From: "Alex Bennée" <alex.bennee@linaro.org>
To: Richard Henderson <rth@twiddle.net>
Cc: peter.maydell@linaro.org, pbonzini@redhat.com,
edgar.iglesias@xilinx.com, cota@braap.org, qemu-devel@nongnu.org,
Peter Crosthwaite <crosthwaite.peter@gmail.com>,
"open list\:ARM" <qemu-arm@nongnu.org>
Subject: Re: [RFC DEBUG PATCH 3/3] translate-a64: fix lookup_tb_ptr hang (DEBUG!)
Date: Sat, 10 Jun 2017 09:51:26 +0100 [thread overview]
Message-ID: <87vao4b4z5.fsf@linaro.org> (raw)
In-Reply-To: <fc351edb-7c08-c341-d8ee-85f6768e4931@twiddle.net>
Richard Henderson <rth@twiddle.net> writes:
> On 06/09/2017 10:01 AM, Alex Bennée wrote:
>> THIS IS A DEBUG PATCH DO NOT MERGE
>>
>> I include all the comments to show my working. I was trying to
>> isolate which instructions cause the problem. It turns out it is the
>> RET instruction. I don't understand why because AFAICT it is a
>> pretty much a BR instruction.
>
> Yeah, same thing for Alpha.
>
> It has been my guess that not chaining through RET means that we get
> back to the main loop regularly and often, letting interrupts be
> recognized in a timely manner.
>
> I can't figure out why that would be, however, since interrupts
> *ought* to be setting icount_decr, and the TB to which we chain *is*
> checking that to return to the main loop.
Indeed - if that was broken a lot more stuff wouldn't work.
> Since changing the timing affects the outcome (e.g. -d exec), it
> follows that this *must* be some sort of race condition. But since
> this still happens with single-threaded mode, I can't imagine what
> sort of race condition it might be.
Apart from timer expiry I can't think what other interactions the other
threads have on the main TCG thread. I guess there is IO but my test
hangs way before the kernel starts poking the disk. Is there an
interaction between IRQs and QEMU's serial driver?
>
> More data points. I removed the tb_htable_lookup, and that by itself
> is enough to fix Alpha booting. But it doesn't help the aarch64
> kernel+image that I have. Which does still boot with -d nochain
> (which, along with disabling goto_tb chaining, also disables all
> goto_ptr).
I wonder what is different about your aarch64 image and mine then?

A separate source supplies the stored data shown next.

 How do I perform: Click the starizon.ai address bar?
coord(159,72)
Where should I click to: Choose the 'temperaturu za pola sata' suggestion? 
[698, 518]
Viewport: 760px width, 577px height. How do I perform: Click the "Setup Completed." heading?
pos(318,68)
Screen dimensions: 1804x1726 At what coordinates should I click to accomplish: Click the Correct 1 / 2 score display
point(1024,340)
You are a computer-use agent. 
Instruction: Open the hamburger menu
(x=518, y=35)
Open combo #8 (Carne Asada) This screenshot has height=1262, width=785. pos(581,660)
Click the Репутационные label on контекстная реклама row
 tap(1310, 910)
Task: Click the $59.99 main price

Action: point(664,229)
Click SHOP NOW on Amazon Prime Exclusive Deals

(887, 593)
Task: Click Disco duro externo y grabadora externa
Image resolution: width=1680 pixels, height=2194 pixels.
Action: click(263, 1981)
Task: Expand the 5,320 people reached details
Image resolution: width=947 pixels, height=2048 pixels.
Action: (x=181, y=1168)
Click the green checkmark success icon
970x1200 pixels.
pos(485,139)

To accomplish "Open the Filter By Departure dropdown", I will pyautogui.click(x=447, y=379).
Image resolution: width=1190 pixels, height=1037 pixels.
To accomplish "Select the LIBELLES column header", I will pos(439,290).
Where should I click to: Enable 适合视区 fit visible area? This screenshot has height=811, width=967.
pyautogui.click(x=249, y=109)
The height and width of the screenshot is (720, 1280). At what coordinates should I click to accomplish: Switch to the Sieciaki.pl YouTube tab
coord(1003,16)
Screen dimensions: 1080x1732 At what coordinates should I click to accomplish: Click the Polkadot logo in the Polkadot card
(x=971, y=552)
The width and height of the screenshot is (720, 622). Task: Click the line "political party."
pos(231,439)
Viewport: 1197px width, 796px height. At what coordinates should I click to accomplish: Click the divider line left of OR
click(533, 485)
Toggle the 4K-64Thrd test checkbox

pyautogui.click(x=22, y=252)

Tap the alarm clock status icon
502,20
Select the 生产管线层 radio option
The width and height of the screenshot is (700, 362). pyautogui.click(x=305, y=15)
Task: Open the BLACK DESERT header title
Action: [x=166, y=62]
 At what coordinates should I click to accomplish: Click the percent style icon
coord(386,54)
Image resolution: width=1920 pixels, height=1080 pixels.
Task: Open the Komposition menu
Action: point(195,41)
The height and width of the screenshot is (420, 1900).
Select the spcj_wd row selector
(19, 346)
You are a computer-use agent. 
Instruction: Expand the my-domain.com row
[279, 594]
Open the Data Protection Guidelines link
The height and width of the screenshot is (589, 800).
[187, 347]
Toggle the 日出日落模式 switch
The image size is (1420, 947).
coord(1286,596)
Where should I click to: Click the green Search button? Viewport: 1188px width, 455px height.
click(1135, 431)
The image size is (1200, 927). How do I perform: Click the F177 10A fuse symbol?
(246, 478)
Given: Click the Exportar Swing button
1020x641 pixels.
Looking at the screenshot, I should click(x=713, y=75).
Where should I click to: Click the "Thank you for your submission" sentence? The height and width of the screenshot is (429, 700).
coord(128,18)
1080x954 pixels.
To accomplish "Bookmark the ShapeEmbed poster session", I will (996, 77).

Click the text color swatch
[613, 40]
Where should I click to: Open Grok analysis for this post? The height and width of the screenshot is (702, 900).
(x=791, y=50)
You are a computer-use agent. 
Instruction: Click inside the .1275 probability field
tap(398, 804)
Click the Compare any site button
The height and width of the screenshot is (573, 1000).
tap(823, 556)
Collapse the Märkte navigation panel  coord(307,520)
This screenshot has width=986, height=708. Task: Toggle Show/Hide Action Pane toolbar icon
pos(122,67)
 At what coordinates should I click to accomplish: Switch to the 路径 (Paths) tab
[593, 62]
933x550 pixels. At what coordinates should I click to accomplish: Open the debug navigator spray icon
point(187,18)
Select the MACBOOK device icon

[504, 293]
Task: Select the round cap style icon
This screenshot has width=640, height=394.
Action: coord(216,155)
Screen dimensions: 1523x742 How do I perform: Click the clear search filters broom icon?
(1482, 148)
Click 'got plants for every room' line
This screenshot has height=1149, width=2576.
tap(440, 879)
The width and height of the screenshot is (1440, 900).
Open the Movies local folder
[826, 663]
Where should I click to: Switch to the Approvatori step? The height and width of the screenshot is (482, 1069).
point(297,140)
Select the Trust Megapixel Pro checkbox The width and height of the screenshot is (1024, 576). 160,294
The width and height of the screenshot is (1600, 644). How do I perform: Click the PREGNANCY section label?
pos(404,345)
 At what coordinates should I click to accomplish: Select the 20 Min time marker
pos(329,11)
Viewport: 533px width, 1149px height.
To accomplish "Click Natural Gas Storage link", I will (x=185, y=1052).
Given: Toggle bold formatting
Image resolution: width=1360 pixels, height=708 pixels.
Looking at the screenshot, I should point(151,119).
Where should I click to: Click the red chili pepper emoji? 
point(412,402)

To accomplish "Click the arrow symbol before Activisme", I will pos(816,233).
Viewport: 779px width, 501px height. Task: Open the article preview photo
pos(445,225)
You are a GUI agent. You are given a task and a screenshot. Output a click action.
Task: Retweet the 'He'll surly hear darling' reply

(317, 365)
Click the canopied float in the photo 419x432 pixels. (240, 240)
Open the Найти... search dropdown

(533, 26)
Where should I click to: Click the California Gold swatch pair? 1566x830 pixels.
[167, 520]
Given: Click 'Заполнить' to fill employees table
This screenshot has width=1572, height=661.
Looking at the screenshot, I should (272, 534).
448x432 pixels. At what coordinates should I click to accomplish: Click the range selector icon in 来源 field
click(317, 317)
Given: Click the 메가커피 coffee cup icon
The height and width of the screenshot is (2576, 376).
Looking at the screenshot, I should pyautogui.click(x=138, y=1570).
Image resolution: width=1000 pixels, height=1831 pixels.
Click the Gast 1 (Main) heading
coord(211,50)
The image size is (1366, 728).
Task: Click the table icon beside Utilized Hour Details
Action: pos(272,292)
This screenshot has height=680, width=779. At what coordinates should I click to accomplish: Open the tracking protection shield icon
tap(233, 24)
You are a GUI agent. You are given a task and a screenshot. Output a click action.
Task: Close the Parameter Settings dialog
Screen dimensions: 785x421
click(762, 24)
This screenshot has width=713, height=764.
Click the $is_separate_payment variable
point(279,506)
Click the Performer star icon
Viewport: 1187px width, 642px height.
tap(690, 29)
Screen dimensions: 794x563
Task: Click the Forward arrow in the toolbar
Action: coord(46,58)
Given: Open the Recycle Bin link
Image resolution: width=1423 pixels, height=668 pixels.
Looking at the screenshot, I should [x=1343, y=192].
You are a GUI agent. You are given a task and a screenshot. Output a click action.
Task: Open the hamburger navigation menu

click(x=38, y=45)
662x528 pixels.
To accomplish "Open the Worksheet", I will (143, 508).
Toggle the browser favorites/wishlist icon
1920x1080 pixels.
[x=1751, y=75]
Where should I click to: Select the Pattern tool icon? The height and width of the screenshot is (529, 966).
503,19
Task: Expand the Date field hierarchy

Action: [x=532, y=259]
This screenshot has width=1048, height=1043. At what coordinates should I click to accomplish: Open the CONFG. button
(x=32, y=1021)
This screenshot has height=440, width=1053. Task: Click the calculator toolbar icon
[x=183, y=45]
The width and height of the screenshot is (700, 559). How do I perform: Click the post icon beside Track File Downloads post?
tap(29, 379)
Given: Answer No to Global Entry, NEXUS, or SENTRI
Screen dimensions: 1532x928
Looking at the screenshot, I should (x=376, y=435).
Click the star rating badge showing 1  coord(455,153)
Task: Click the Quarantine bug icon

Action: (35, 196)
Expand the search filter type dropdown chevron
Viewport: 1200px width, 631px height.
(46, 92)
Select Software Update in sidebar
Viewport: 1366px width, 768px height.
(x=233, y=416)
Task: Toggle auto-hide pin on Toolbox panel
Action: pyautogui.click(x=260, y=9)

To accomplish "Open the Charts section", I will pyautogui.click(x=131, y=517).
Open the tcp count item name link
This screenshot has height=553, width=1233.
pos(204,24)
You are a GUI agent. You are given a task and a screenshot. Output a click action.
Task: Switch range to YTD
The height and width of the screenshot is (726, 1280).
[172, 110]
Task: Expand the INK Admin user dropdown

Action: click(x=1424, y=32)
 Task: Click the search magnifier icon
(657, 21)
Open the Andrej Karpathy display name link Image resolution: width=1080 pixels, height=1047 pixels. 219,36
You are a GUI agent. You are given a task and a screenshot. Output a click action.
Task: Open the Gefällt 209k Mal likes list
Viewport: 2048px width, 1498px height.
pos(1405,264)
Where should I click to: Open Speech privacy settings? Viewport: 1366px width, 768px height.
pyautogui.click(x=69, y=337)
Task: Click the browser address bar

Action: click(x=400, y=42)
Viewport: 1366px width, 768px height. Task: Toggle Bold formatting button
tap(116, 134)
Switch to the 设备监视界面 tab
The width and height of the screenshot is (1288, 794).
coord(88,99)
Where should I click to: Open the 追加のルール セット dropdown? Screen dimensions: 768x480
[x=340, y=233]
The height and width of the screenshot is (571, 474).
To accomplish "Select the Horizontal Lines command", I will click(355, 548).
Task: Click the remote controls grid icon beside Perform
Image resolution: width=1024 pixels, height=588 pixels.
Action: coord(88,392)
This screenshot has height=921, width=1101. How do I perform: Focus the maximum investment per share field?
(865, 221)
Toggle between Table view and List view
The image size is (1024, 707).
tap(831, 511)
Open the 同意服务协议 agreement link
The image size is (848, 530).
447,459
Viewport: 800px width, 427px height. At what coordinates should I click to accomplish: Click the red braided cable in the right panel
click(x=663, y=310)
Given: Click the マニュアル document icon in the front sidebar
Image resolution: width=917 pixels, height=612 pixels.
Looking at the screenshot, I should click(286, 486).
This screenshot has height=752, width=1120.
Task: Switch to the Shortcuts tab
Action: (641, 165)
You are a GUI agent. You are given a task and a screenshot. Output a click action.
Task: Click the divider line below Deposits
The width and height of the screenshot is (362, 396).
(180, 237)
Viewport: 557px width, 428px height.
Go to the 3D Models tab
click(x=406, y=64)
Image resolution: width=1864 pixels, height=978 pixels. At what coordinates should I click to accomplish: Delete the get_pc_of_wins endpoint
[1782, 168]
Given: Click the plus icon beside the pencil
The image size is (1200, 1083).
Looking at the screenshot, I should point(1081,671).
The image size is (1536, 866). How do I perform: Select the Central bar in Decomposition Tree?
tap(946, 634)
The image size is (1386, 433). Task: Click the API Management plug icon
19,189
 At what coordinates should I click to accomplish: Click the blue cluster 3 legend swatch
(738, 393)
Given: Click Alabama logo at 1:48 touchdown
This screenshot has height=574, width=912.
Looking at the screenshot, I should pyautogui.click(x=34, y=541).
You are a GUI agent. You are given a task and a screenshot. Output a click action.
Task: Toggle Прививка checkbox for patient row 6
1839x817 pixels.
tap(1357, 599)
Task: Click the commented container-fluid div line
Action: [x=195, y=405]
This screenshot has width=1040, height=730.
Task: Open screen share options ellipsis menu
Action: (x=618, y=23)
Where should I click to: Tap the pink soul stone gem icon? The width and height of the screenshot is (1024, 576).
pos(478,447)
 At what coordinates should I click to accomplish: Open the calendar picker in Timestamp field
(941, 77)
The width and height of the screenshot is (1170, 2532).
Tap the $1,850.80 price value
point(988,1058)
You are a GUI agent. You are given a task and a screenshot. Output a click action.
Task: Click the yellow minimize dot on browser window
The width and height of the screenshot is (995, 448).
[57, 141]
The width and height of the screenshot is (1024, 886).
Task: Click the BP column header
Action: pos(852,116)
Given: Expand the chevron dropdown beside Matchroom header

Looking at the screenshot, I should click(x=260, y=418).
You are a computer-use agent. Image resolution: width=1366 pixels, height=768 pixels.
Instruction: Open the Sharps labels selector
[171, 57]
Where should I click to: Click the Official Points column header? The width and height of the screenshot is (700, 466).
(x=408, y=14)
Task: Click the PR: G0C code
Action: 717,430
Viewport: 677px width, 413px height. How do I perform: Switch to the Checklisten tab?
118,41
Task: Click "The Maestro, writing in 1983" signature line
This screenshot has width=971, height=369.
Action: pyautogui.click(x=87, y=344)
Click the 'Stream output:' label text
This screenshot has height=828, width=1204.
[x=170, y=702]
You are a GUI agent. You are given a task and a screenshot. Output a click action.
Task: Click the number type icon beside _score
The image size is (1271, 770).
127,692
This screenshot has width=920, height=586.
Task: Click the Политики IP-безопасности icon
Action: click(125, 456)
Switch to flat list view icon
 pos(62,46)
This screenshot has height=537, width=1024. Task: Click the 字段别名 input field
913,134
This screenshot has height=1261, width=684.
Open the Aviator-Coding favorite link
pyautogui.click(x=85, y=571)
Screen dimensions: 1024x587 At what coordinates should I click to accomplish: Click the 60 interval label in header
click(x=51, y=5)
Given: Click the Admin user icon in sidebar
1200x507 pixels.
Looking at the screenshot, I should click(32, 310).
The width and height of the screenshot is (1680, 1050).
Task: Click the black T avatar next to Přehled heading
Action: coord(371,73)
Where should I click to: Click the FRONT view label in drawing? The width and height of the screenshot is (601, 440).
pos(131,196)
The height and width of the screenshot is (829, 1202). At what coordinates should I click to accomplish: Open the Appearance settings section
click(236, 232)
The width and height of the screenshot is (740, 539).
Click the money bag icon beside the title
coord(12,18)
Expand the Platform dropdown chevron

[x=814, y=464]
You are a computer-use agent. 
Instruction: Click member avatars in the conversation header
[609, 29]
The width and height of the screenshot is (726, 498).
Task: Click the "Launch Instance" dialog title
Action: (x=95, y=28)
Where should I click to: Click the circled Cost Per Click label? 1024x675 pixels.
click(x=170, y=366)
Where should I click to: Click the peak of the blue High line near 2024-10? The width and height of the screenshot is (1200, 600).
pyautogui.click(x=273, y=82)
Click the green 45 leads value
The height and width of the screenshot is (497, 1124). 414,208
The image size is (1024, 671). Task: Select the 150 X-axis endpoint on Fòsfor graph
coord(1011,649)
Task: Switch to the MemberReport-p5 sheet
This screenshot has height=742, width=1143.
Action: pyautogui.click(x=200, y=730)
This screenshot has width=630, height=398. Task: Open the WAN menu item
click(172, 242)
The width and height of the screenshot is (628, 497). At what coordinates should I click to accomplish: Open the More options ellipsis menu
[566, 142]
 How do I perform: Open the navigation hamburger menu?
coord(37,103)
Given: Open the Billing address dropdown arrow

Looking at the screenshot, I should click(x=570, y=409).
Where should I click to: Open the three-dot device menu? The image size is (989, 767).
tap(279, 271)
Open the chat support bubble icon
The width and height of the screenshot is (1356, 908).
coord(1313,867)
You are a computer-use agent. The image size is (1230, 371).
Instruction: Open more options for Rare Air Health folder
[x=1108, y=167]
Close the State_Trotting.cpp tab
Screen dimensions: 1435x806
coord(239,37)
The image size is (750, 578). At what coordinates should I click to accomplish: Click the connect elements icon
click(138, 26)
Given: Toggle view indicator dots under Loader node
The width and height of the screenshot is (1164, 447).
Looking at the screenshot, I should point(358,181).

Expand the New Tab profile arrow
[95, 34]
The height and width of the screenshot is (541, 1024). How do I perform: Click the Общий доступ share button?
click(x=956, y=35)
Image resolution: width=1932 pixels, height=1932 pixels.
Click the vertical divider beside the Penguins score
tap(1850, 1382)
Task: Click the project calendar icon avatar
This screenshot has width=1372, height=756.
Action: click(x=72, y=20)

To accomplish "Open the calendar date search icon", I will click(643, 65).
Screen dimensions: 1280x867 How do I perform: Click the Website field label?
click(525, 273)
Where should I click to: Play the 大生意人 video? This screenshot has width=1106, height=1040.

Because mine works just with suppressing the chaining for RET.
>
> Not really sure where to go from here.
I would agree with Emilio that we revert but I can't quite shake the
feeling we are missing an underlying problem. Would just skipping the
htable lookup (but keeping the tb_jmp_cache) be an OK fix for now? Have
we just been lucky that whatever mechanism causes the "hang" wasn't due
to?
>
>
> r~
--
Alex Bennée
WARNING: multiple messages have this Message-ID (diff)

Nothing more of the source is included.